Die Tatsache, »daß Ghaddafi Libyen in den Weltmarkt und den neoliberalen Kapitalismus integriert« habe und »von einem Feind des Westens zu einem der verläßlichsten Partner in der Region geworden« sei, schreibt z.B. Ingar Solty in der Zeitschrift Sozialismus, schließe »die Möglichkeit aus, daß es beim Krieg gegen Libyen um dessen »Einreihung in den globalen Kapitalismus« gehe.[9]
Hinter dieser Einschätzung steht ein sehr oberflächlicher Blick auf die Entwicklungen in Libyen. Er ignoriert zum einen die massiven Zwänge, denen Libyen durch die UN-Sanktionen und die Kriegsdrohungen aus Washington ausgesetzt war, und überschätzt die Zugeständnisse an den Westen. Zwar sind alle großen Ölfirmen wieder im Land, doch zu sehr restriktiven Bedingungen. Das libysche Engagement für die afrikanische Einheit und Unabhängigkeit steht den Bemühungen der USA und der alten Kolonialmächte diametral entgegen, ihren Einfluß auszuweiten.
Riesige Ölvorkommen
Mit 46,6 Milliarden Barrel (ein Barrel sind 159 Liter) verfügt Libyen über die größten nachgewiesenen Ölreserven Afrikas und steht weltweit auf Platz acht. Da bisher nur ein Viertel der weiten Flächen des Landes auf Kohlenwasserstoffvorkommen untersucht wurden, sind die Vorkommen vermutlich noch wesentlich größer.
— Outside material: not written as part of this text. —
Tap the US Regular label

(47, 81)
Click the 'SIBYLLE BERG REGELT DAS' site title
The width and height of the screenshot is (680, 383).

Nur ein Fünftel der bekannten Vorkommen wurde bisher erschlossen, Libyen liegt daher mit einer Fördermenge von etwa 1,7 Millionen Barrel Rohöl am Tag (bpd) hinter Angola und Nigeria. Um seine Reserven nicht zu verschleudern, fördert das Land nur halb so viel wie bis 1969 unter der Monarchie, als die großen westlichen Konzerne die Ölpolitik des Landes bestimmten. Nur in zwei Ländern sieht die Ölbranche das Potential, die Produktion in absehbarer Zeit verdoppeln zu können – in Libyen und im Irak. Libyen plant jedoch lediglich eine Steigerung auf 2,3 Million bpd. Aus Sicht der Ölmultis liegt allein hier schon ein erhebliches, brachliegendes Potential.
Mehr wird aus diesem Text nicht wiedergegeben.